About ht_text_prep Library

Python library to assist in processing HathiTrust full-text data received as part of HathiTrust's dataset request process. This library helps manage the data that is stored and arrives in pairtree format. This code is not intended for use on data within HathiTrust Research Center environments.

This library also has tools for finding and removing running headers and footers in a given volume, removing them, and concatenating page-level text files into a single text file per HathiTrust volume.

Installation

To install,

pip install ht_text_prep

That's it! This library is written for Python 3.6+. For Python beginners, you'll need pip.

Usage

Import the library for use:

import ht_text_prep as htp

Function: get_zips(data_dir: str, output_dir: str, delete_zips=False)

A function that will traverse the pairtree directory structure, find the zip files that contain full text data from HathiTrust, expand them, and move the files to an output directory.

Returns a new directory with one folder of page text files per volume

Inputs:

data_dir: path to folder holding the HathiTrust data to be cleaned/processed.

output_dir: path to new output folder that will hold the cleaned/processed data. Will return error if folder already exists.

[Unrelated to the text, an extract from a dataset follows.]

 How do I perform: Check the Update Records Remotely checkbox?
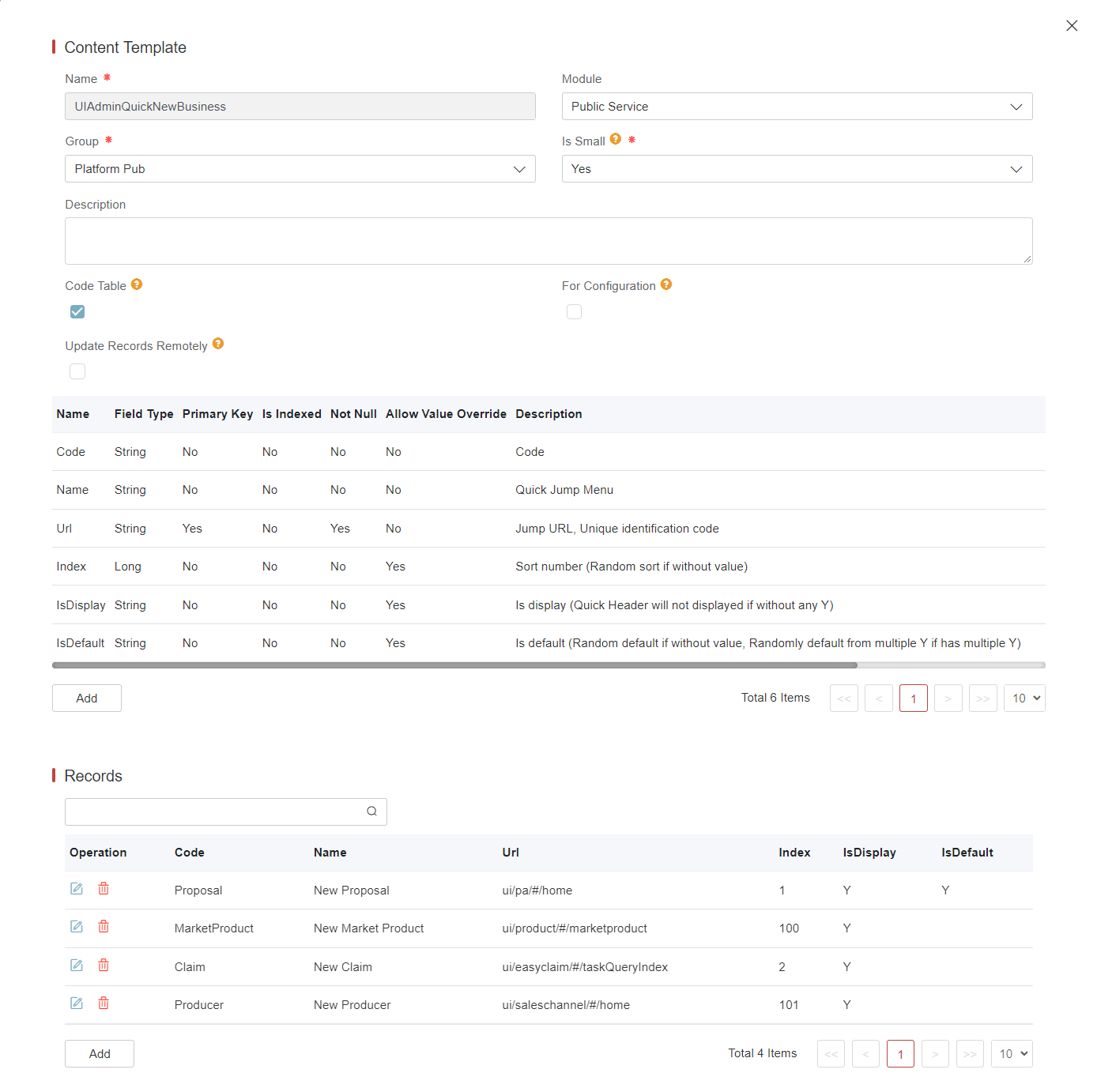click(77, 371)
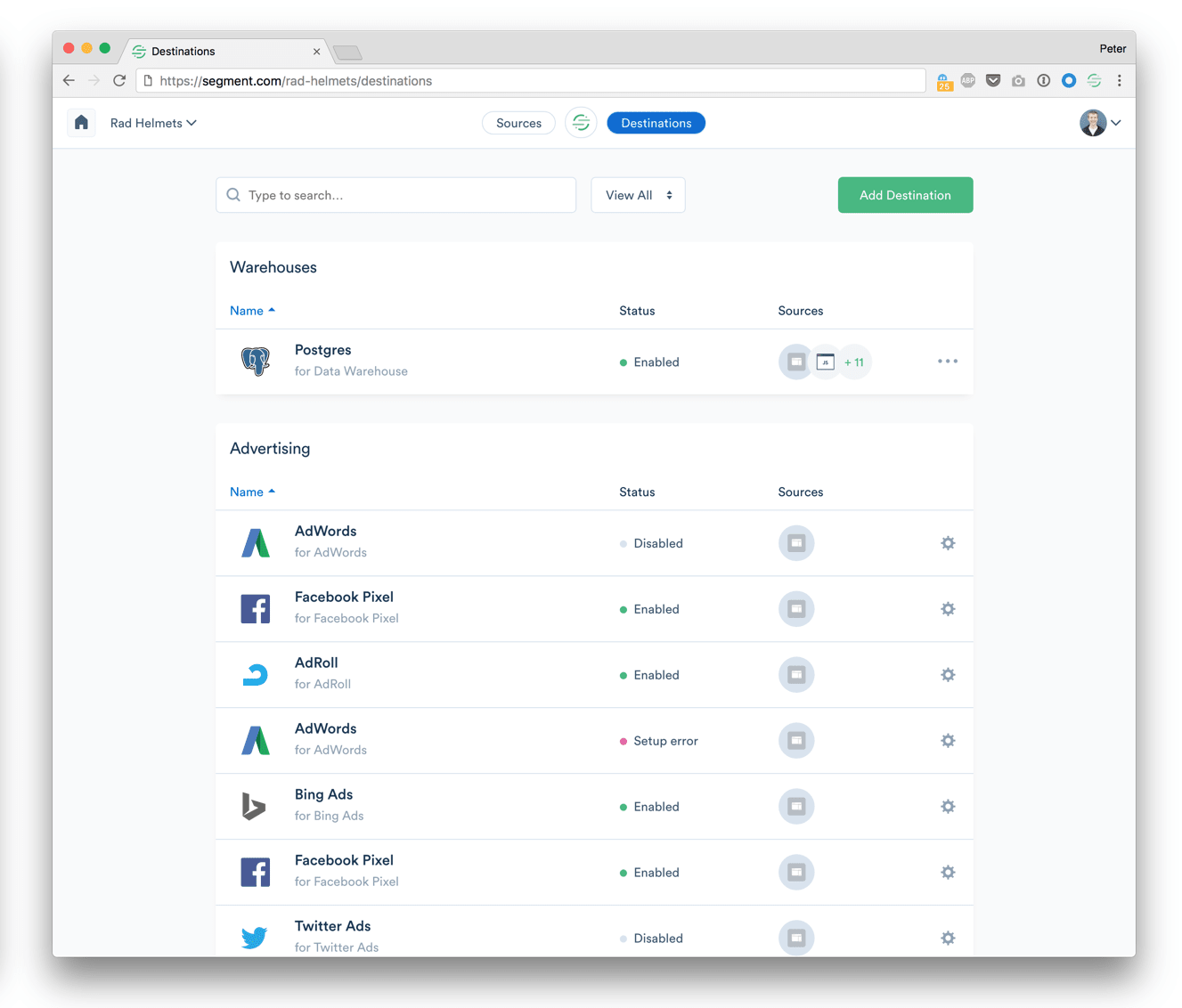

delete_zips: default False, provide value True to delete original zipfiles after expansion, False to keep them.

Examples:

  • Find and move zips for HathiTrust dataset, deleting zips after expanded:
import ht_text_prep as htp

data_dir = '/Users/rdubnic2/Desktop/data_download'
output_dir = '/Users/rdubnic2/Desktop/data'

htp.get_zips(data_dir, output_dir, delete_zips=True)
  • Find and move zips for HathiTrust dataset, keeping original zips after expanded:
data_dir = '/Users/rdubnic2/Desktop/data_download'
output_dir = '/Users/rdubnic2/Desktop/data'

htp.get_zips(data_dir, output_dir, delete_zips=False)
  • Using paths rather than variables, find and move zips for HathiTrust dataset, keeping original zips after expanded:
htp.get_zips('/Users/rdubnic2/Desktop/data_download', '/Users/rdubnic2/Desktop/data', delete_zips=False)

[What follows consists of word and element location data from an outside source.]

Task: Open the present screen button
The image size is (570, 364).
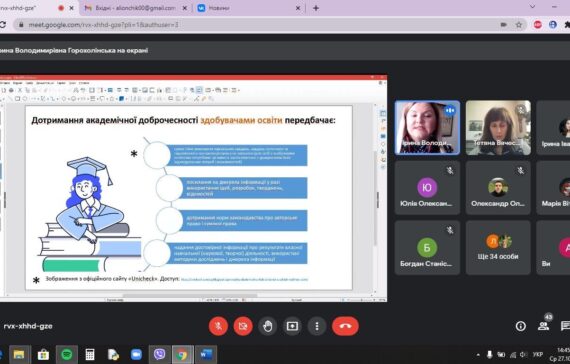Action: coord(292,326)
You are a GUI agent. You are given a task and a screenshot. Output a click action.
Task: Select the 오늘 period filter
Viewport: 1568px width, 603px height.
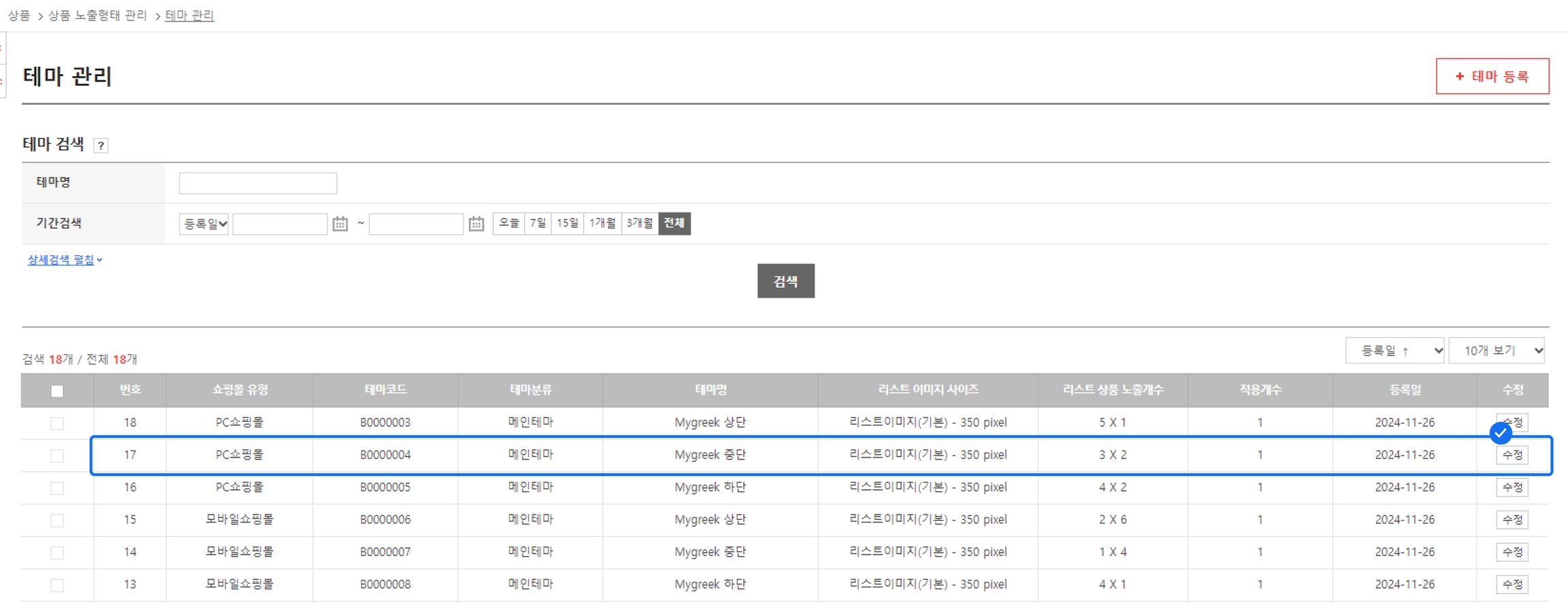click(508, 223)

Function: clean_txt_file_names(file_name: str):

Given an input path to a single directory holding page text files, this function will normalize irregular page text file names in HathiTrust data, converting all page text files names to an 8-digit sequence number in format '00000001.txt' in ascending numerical order based on original file names. For example:

`0000000001.txt` becomes `00000001.txt`

`ark+=13960=t3mw3px6k_00000001.txt` becomes `00000001.txt`

This function will also normalize jumps in page numbers greater than +1 between files sorted in ascending numerical order. For example, given this file list, names would be normalized to:

`00000009.txt`  becomes  `00000009.txt`

`00000010.txt`  becomes  `00000010.txt`

`00000015.txt`  becomes  `00000011.txt`

`00000016.txt`  becomes  `00000012.txt`

The function returns nothing explicitly, but yields normalized file names within the input directory.

Inputs:

file_name: path to text file with a filename to be normalized

Examples:

  • Normalize file names for one volume's text files in one directory:
import ht_text_prep as htp
test_directory = '/Users/username/Desktop/data_download/ark+=13960=t3mw3px6k'
htp.clean_txt_file_names(test_directory)
  • To normalize page file names for multiple volumes held in one top directory, use iteratively:
top_dir = ['/Users/rdubnic2/Desktop/data_download/ark+=13960=t3mw3px6k',
	'/Users/rdubnic2/Desktop/data_download/ark+=23200=t5mw3px1j',
	'/Users/rdubnic2/Desktop/data_download/ark+=53960=t4mp1qr7x']
				
for folder in top_dir:
	htp.clean_txt_file_names(folder)

Function: load_vol(path: str, num_pages: int)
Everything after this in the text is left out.